Passage:
------------------------------------------------------------
Signed Data Packages


#1

I’m wondering if anyone has done any thinking about how it might be possible to provide signed+versioned data packages?

The use-case I have in mind is verifiability, if I am a provider of data and want to re-assure users of a data package that the one they download has not been modified. Modifying it is fine of course, but I feel there are use-cases where having confidence that someone hasn’t modified the data in a detrimental way is valuable.

My questions are really:

  • How might this work?
  • How would this work with different/updated versions of a data package?
  • Can anyone else see any value in this?

Thanks!

Ross.


#2

Hi @rossjones, so the BagIt spec ( https://tools.ietf.org/html/draft-kunze-bagit-08 ) is another specification for packaging a bundle of files. It has the idea of creating a manifest-md5.txt (md5 can be replaced with other algorithms) with a list of checksums per file in a “bag” as well as a tagmanifest-md5.txt file for the metadata. It be worth incorporating that thinking here, as it seems rather translatable.

edit: of course, this would mean that the checksum for the datapackage.json metadata itself would have to be located external to it. Something like datapackage-manifest.json.


#3

@rossjones good question. There was this existing discussion here: https://github.com/frictionlessdata/specs/issues/213

Basic answer would be something like:

  • Hash the datapackage.json
    • Make sure datapackage.json includes hashes of resources
    • Versions: put version number in the datapackage.json (if you want something more elaborate and git we could look into that).
  • If you want: sign the data package with your public key
------------------------------------------------------------
Recorded information:
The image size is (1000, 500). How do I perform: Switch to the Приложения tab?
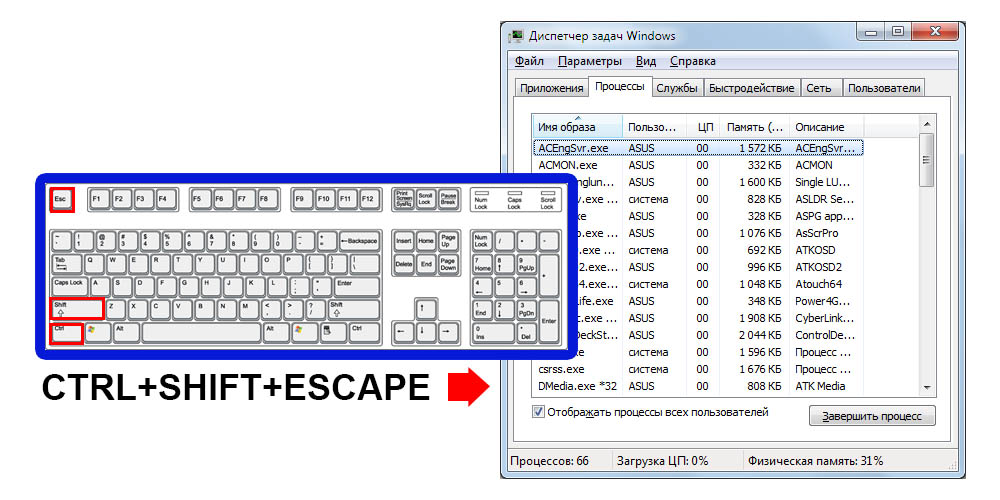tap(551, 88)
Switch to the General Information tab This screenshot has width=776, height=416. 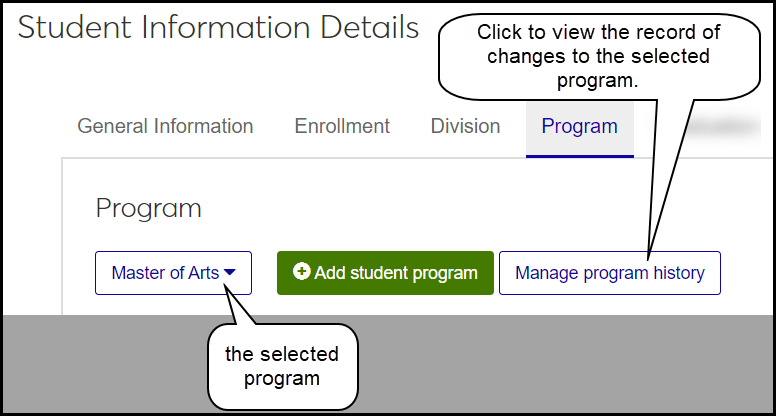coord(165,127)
------------------------------------------------------------
The request: Render this sentence from the signed data packages thread into French: "Modifying it is fine of course, but I feel there are use-cases where having confidence that someone hasn’t modified the data in a detrimental way is valuable." Nothing in the lines is needed for this exercise.

Full solution: Le modifier ne pose bien sûr aucun problème, mais j’ai le sentiment qu’il existe des cas d’usage où il est précieux d’avoir l’assurance que personne n’a modifié les données de manière préjudiciable.